If you want to change the provider of LLM models, you can change values of llm and embedder. By changing llm to be LiteLLMChat, that uses local api_base, and embedder to be SentenceTransformerEmbedder you obtain a local RAG that does not call external services (this pipeline is now very similar to private RAG from the llm-app).

$sources:
  - !pw.io.fs.read
    path: data
    format: binary
    with_metadata: true

$llm_model: "ollama/mistral"

$llm: !pw.xpacks.llm.llms.LiteLLMChat
  model: $llm_model
  retry_strategy: !pw.udfs.ExponentialBackoffRetryStrategy
    max_retries: 6
  cache_strategy: !pw.udfs.DiskCache
  temperature: 0
  top_p: 1
  format: "json"  # only available in Ollama local deploy, not usable in Mistral API
  api_base: "http://localhost:11434"

$embedding_model: "avsolatorio/GIST-small-Embedding-v0"

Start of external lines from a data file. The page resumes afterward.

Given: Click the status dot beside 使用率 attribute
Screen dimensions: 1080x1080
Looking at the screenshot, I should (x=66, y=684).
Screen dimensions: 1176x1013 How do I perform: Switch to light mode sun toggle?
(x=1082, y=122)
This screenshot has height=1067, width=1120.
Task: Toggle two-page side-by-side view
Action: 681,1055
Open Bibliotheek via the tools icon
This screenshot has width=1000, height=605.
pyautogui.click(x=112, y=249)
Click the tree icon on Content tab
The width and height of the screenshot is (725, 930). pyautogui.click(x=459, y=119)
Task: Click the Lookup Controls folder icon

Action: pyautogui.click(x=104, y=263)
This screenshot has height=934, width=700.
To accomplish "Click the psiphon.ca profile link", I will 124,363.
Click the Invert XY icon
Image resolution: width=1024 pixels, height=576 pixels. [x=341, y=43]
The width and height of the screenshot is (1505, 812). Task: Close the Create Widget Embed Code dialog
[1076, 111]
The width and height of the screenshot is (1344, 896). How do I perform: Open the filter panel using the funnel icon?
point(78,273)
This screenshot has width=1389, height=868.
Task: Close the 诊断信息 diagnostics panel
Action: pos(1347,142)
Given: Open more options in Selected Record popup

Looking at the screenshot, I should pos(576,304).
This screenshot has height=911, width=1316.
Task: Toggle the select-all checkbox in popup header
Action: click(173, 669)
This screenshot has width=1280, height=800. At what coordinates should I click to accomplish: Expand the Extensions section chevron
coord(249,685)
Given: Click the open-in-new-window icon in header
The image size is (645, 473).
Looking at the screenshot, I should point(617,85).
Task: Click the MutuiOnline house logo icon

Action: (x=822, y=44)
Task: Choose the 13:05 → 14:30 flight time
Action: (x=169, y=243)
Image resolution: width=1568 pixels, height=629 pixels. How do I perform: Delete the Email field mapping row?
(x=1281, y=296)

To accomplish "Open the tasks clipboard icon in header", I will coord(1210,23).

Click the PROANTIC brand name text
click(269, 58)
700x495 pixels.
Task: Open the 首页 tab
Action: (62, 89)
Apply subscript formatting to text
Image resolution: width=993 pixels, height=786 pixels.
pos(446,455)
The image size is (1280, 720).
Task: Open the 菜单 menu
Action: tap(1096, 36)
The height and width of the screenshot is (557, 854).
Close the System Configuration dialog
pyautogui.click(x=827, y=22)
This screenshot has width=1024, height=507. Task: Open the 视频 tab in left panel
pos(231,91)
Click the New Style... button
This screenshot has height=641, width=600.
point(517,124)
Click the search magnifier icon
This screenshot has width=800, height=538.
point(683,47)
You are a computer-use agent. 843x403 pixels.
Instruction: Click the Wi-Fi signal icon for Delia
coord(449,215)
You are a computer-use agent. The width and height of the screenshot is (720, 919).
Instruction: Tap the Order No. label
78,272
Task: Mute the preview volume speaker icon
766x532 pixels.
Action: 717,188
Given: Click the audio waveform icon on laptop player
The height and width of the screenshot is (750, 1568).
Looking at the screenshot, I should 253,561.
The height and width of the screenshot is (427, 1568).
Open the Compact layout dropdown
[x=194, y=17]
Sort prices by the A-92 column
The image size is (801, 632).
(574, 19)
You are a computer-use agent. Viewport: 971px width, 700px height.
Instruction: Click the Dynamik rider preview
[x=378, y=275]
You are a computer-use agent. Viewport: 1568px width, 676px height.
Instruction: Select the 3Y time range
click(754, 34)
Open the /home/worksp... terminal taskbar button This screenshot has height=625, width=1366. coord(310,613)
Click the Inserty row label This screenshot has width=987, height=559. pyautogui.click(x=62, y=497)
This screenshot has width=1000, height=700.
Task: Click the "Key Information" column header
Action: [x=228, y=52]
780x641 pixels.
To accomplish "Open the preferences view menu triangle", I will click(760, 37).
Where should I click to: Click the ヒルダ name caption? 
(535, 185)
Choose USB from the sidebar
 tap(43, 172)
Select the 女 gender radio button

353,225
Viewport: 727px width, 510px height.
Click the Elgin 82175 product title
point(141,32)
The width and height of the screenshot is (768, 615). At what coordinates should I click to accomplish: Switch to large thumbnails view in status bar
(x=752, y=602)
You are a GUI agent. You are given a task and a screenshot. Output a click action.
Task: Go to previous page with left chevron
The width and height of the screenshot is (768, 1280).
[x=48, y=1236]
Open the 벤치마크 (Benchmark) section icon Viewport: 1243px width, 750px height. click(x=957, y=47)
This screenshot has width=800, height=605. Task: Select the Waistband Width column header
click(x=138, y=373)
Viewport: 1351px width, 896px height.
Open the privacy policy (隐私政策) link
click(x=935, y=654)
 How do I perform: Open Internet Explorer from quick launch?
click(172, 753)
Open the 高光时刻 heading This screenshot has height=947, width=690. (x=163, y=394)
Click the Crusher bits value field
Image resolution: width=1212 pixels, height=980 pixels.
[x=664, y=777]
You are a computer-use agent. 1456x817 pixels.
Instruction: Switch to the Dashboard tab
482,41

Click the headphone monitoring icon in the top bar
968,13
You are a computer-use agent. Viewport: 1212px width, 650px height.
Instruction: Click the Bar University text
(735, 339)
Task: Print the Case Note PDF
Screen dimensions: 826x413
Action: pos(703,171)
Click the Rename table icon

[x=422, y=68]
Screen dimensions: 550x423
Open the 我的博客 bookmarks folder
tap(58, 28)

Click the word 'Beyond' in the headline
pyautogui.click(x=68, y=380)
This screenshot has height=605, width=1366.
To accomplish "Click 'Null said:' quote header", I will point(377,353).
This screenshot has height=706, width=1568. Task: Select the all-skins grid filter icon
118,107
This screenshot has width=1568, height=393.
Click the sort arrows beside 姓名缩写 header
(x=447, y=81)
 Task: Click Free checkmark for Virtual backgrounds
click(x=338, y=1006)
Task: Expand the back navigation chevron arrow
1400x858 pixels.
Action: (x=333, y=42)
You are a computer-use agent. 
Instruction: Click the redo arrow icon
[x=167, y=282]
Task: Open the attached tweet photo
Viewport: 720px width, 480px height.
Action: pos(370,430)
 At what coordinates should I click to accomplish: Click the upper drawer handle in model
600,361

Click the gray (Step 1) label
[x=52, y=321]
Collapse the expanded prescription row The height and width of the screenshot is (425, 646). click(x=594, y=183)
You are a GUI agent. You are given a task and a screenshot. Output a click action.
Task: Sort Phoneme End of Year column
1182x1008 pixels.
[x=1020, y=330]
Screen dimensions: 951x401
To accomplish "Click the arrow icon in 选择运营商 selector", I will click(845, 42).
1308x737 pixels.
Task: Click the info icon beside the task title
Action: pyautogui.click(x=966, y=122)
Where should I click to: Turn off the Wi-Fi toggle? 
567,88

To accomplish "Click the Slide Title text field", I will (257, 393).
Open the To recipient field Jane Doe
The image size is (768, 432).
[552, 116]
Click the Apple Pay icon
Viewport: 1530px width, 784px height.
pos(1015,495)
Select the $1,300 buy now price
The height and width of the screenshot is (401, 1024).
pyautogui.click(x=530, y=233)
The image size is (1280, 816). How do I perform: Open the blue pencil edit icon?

$embedder: !pw.xpacks.llm.embedders.SentenceTransformerEmbedder
  model: $embedding_model
  call_kwargs: 
    show_progress_bar: False

$splitter: !pw.xpacks.llm.splitters.TokenCountSplitter
  max_tokens: 400

$parser: !pw.xpacks.llm.parsers.ParseUnstructured

$retriever_factory: !pw.stdlib.indexing.BruteForceKnnFactory
  reserved_space: 1000
  embedder: $embedder
  metric: !pw.engine.BruteForceKnnMetricKind.COS
  dimensions: 1536
  

$document_store: !pw.xpacks.llm.document_store.DocumentStore
  docs: $sources
  parser: $parser
  splitter: $splitter
  retriever_factory: $retriever_factory

question_answerer: !pw.xpacks.llm.question_answering.BaseRAGQuestionAnswerer
  llm: $llm
  indexer: $document_store

Alternatively, you may wish to improve indexing capabilities by using the HybridIndex. In this example you'll use Hybrid Index that combines vector based index - BruteForceKNN - and index based on text search - TantivyBM25.

$sources:
  - !pw.io.fs.read
    path: data
    format: binary
    with_metadata: true

$llm: !pw.xpacks.llm.llms.OpenAIChat
  model: "gpt-3.5-turbo"
  retry_strategy: !pw.udfs.ExponentialBackoffRetryStrategy
    max_retries: 6
  cache_strategy: !pw.udfs.DiskCache
  temperature: 0.05
  capacity: 8

$embedder: !pw.xpacks.llm.embedders.OpenAIEmbedder
  model: "text-embedding-ada-002"
  cache_strategy: !pw.udfs.DiskCache

$splitter: !pw.xpacks.llm.splitters.TokenCountSplitter
  max_tokens: 400

$parser: !pw.xpacks.llm.parsers.ParseUnstructured

$knn_index: !pw.stdlib.indexing.BruteForceKnnFactory
  reserved_space: 1000
  embedder: $embedder
  metric: !pw.engine.BruteForceKnnMetricKind.COS
  dimensions: 1536

$bm25_index: !pw.stdlib.indexing.TantivyBM25Factory

$hybrid_index_factory: !pw.stdlib.indexing.HybridIndexFactory
  retriever_factories:
    - $knn_index
    - $bm25_index

$document_store: !pw.xpacks.llm.document_store.DocumentStore
  docs: $sources
  parser: $parser
  splitter: $splitter
  retriever_factory: $hybrid_index_factory

question_answerer: !pw.xpacks.llm.question_answering.BaseRAGQuestionAnswerer
  llm: $llm
  indexer: $document_store

These are just a few examples, but you can use any components from LLM xpack to have a pipeline that fully meets your need!